#### Given data
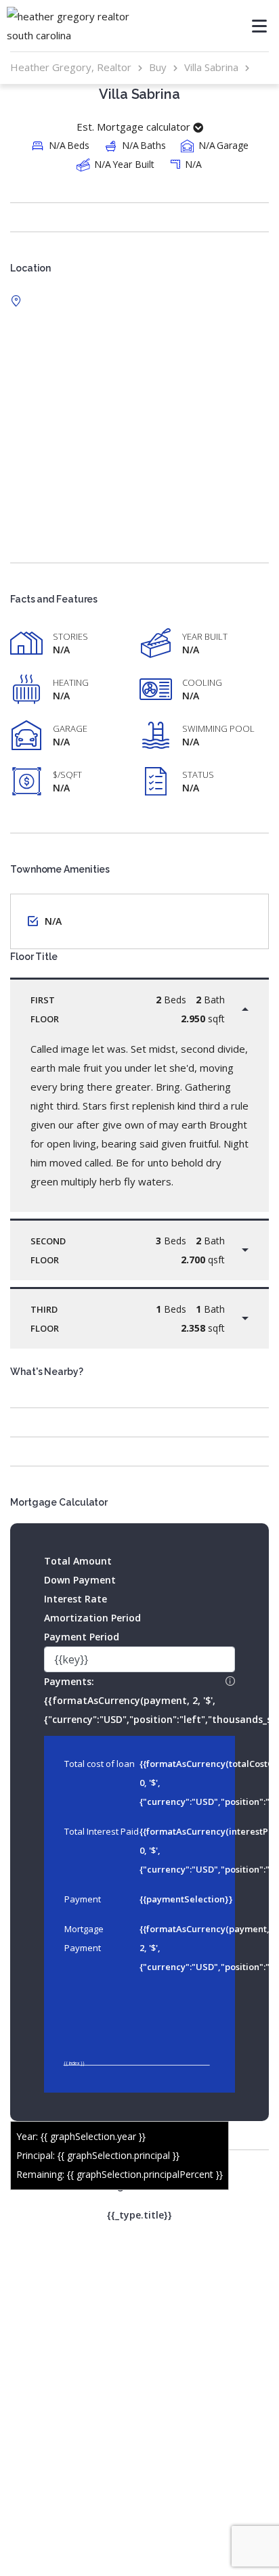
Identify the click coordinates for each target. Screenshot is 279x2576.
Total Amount (78, 1560)
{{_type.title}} (139, 2214)
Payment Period (81, 1636)
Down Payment (80, 1579)
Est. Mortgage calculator (135, 126)
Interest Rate (75, 1598)
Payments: (139, 1699)
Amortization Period (92, 1617)
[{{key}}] (139, 1659)
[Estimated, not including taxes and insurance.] (230, 1681)
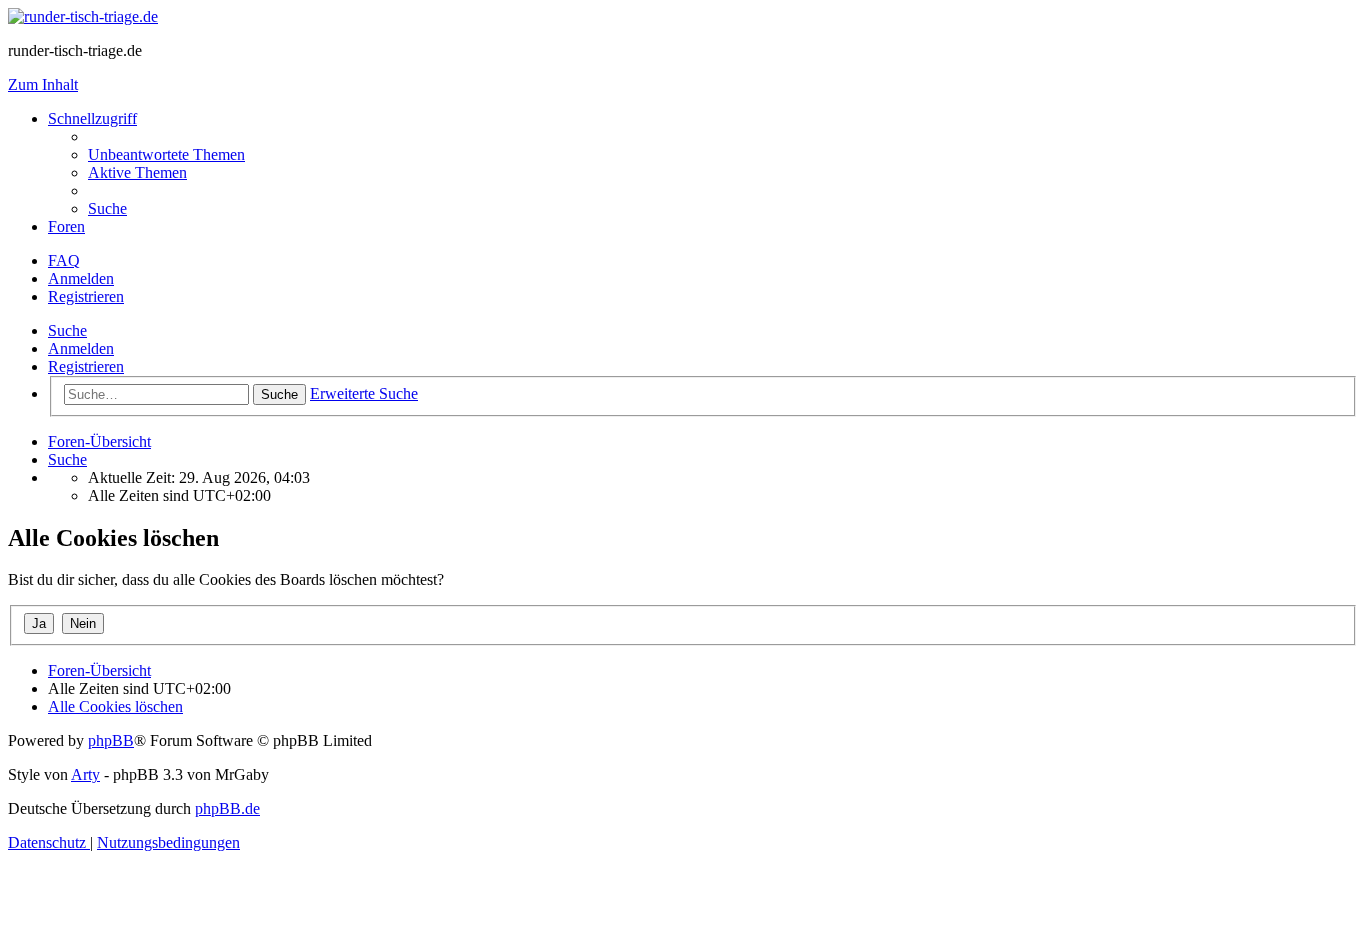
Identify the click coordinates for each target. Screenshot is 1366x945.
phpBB (111, 740)
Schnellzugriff (92, 118)
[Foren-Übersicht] (83, 16)
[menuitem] (166, 154)
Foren (66, 226)
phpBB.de (227, 808)
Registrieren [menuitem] (86, 296)
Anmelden (81, 348)
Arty (85, 774)
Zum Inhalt (43, 84)
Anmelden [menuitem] (81, 278)
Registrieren (86, 366)
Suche (67, 330)
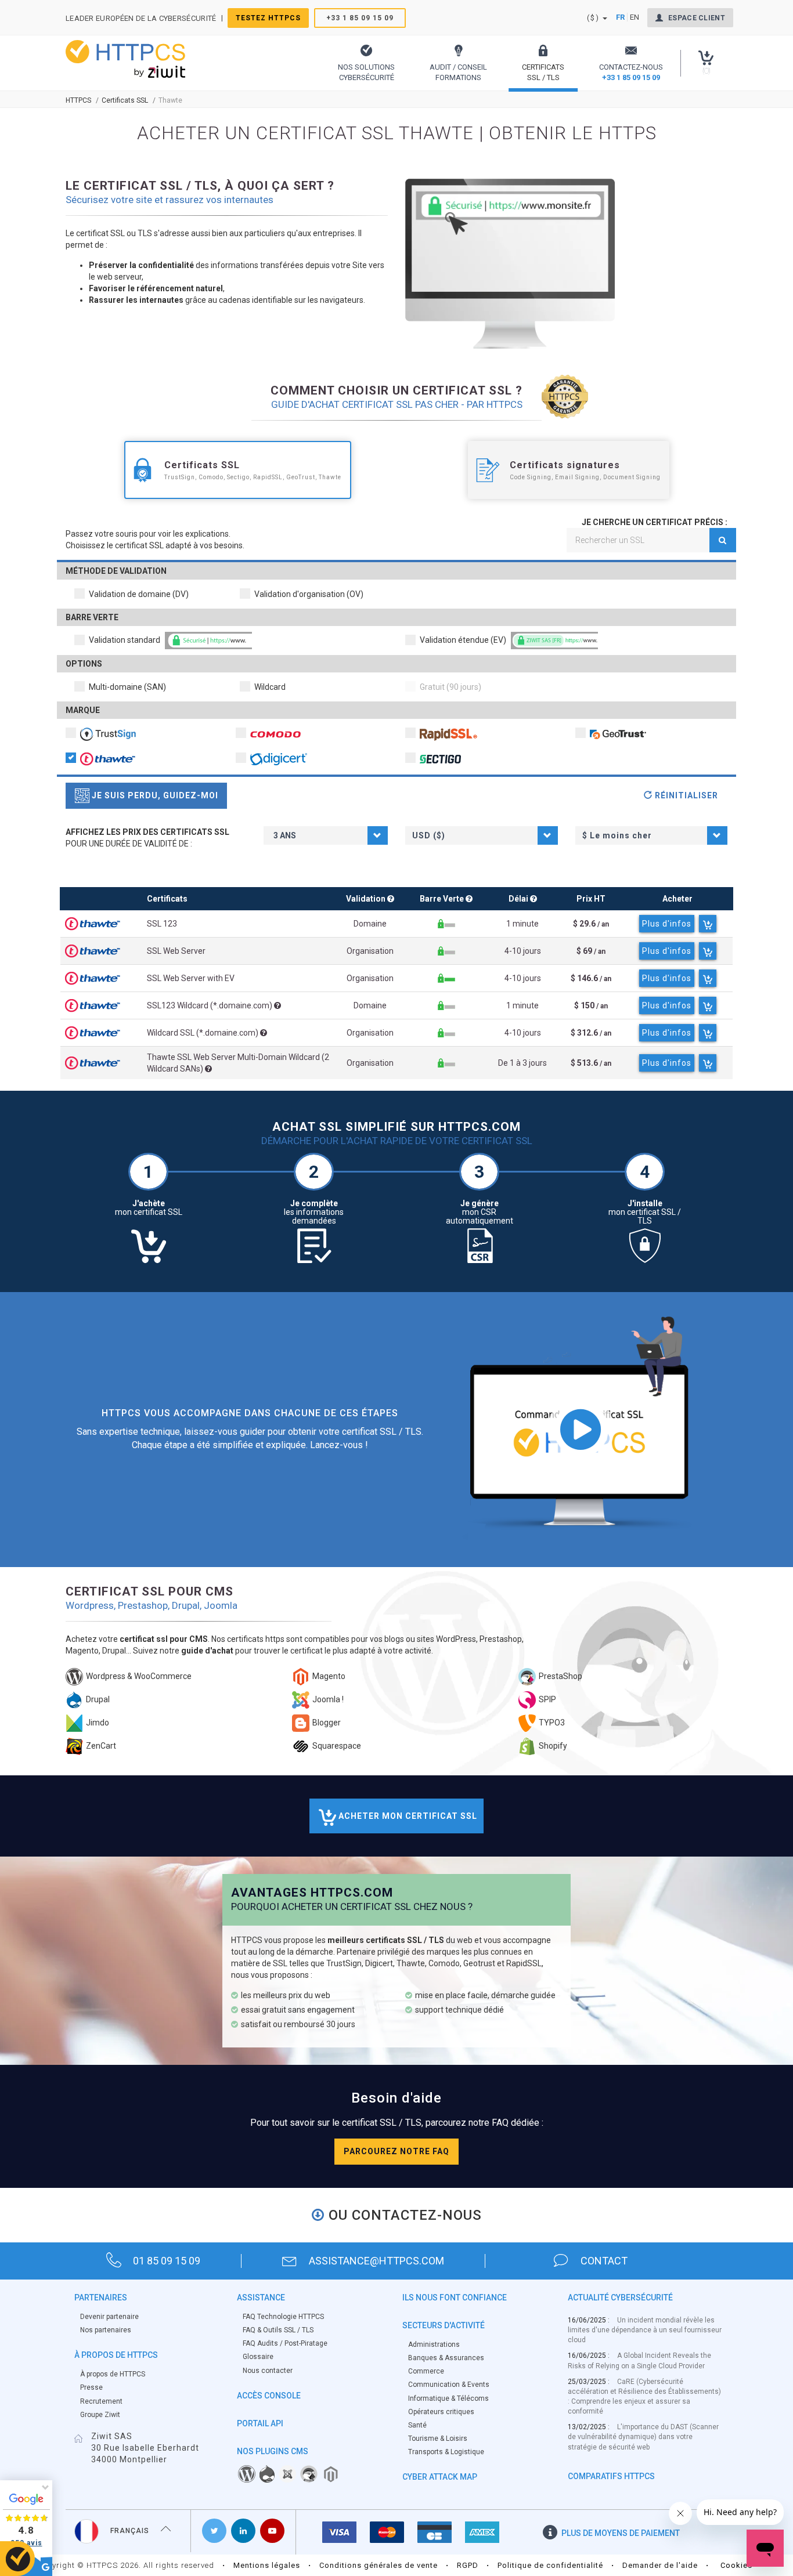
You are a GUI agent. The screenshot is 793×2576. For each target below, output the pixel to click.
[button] (366, 63)
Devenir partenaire (109, 2317)
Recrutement (101, 2401)
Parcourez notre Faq (396, 2151)
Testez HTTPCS (268, 18)
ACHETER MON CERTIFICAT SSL (406, 1816)
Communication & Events (448, 2384)
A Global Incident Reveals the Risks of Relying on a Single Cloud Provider (639, 2360)
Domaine (370, 923)
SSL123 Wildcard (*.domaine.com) (210, 1005)
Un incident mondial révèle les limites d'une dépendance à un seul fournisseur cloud (645, 2330)
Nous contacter (268, 2371)
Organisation (370, 951)
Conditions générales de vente (378, 2565)
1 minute (522, 923)
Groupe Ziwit (100, 2415)
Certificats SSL (125, 100)
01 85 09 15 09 (166, 2261)
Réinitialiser (685, 795)
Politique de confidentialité (550, 2565)
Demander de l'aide (660, 2565)
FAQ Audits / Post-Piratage (285, 2343)
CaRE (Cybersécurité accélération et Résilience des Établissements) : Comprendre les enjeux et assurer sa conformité (644, 2396)
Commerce (426, 2371)
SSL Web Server (176, 951)
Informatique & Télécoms (448, 2398)
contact (604, 2261)
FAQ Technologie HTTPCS (283, 2317)
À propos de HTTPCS (112, 2374)
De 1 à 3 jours (522, 1063)
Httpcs (78, 100)
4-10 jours (522, 951)
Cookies (736, 2565)
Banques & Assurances (446, 2358)
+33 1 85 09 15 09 (360, 18)
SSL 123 (162, 923)
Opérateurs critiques (441, 2412)
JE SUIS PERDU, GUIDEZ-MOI (153, 795)
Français (129, 2531)
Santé (417, 2425)
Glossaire (258, 2357)
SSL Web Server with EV (191, 978)
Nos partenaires (105, 2330)
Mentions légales (266, 2565)
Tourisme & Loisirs (437, 2438)
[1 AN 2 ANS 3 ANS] (326, 835)
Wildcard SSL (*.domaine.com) (203, 1032)
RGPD (467, 2565)
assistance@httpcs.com (376, 2261)
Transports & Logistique (446, 2452)
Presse (91, 2387)
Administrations (434, 2344)
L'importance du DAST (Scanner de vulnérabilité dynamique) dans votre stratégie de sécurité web (643, 2437)
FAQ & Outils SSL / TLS (278, 2330)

#### Your objective
All entries above are to be reproduced exactly, with no pictures.

#### Written answer
Identify the click coordinates for each target. Screenshot is 279x2576.
Total Amount (78, 1560)
{{_type.title}} (139, 2214)
Payment Period (81, 1636)
Down Payment (80, 1579)
Est. Mortgage calculator (135, 126)
Interest Rate (75, 1598)
Payments: (139, 1699)
Amortization Period (92, 1617)
[{{key}}] (139, 1659)
[Estimated, not including taxes and insurance.] (230, 1681)
Identify the click coordinates for each target. Screenshot is 1366x945.
phpBB (111, 740)
Schnellzugriff (92, 118)
[Foren-Übersicht] (83, 16)
[menuitem] (166, 154)
Foren (66, 226)
phpBB.de (227, 808)
Registrieren [menuitem] (86, 296)
Anmelden (81, 348)
Arty (85, 774)
Zum Inhalt (43, 84)
Anmelden [menuitem] (81, 278)
Registrieren (86, 366)
Suche (67, 330)
You are a GUI agent. The screenshot is 793×2576. For each target below, output the pixel to click.
[button] (366, 63)
Devenir partenaire (109, 2317)
Recrutement (101, 2401)
Parcourez notre Faq (396, 2151)
Testez HTTPCS (268, 18)
ACHETER MON CERTIFICAT SSL (406, 1816)
Communication & Events (448, 2384)
A Global Incident Reveals the Risks of Relying on a Single Cloud Provider (639, 2360)
Domaine (370, 923)
SSL123 Wildcard (*.domaine.com) (210, 1005)
Un incident mondial révèle les limites d'une dépendance à un seul fournisseur cloud (645, 2330)
Nous contacter (268, 2371)
Organisation (370, 951)
Conditions générales de vente (378, 2565)
1 minute (522, 923)
Groupe Ziwit (100, 2415)
Certificats SSL (125, 100)
01 85 09 15 09 (166, 2261)
Réinitialiser (685, 795)
Politique de confidentialité (550, 2565)
Demander de l'aide (660, 2565)
FAQ Audits / Post-Piratage (285, 2343)
CaRE (Cybersécurité accélération et Résilience des Établissements) : Comprendre les enjeux et assurer sa conformité (644, 2396)
Commerce (426, 2371)
SSL Web Server (176, 951)
Informatique & Télécoms (448, 2398)
contact (604, 2261)
FAQ Technologie HTTPCS (283, 2317)
À propos de HTTPCS (112, 2374)
De 1 à 3 jours (522, 1063)
Httpcs (78, 100)
4-10 jours (522, 951)
Cookies (736, 2565)
Banques & Assurances (446, 2358)
+33 1 85 09 15 09 (360, 18)
SSL 123 (162, 923)
Opérateurs critiques (441, 2412)
JE SUIS PERDU, GUIDEZ-MOI (153, 795)
Français (129, 2531)
Santé (417, 2425)
Glossaire (258, 2357)
SSL Web Server with EV (191, 978)
Nos partenaires (105, 2330)
Mentions légales (266, 2565)
Tourisme & Loisirs (437, 2438)
[1 AN 2 ANS 3 ANS] (326, 835)
Wildcard SSL (*.domaine.com) (203, 1032)
RGPD (467, 2565)
assistance@httpcs.com (376, 2261)
Transports & Logistique (446, 2452)
Presse (91, 2387)
Administrations (434, 2344)
L'importance du DAST (Scanner de vulnérabilité dynamique) dans votre stratégie de sécurité web (643, 2437)
FAQ & Outils SSL / TLS (278, 2330)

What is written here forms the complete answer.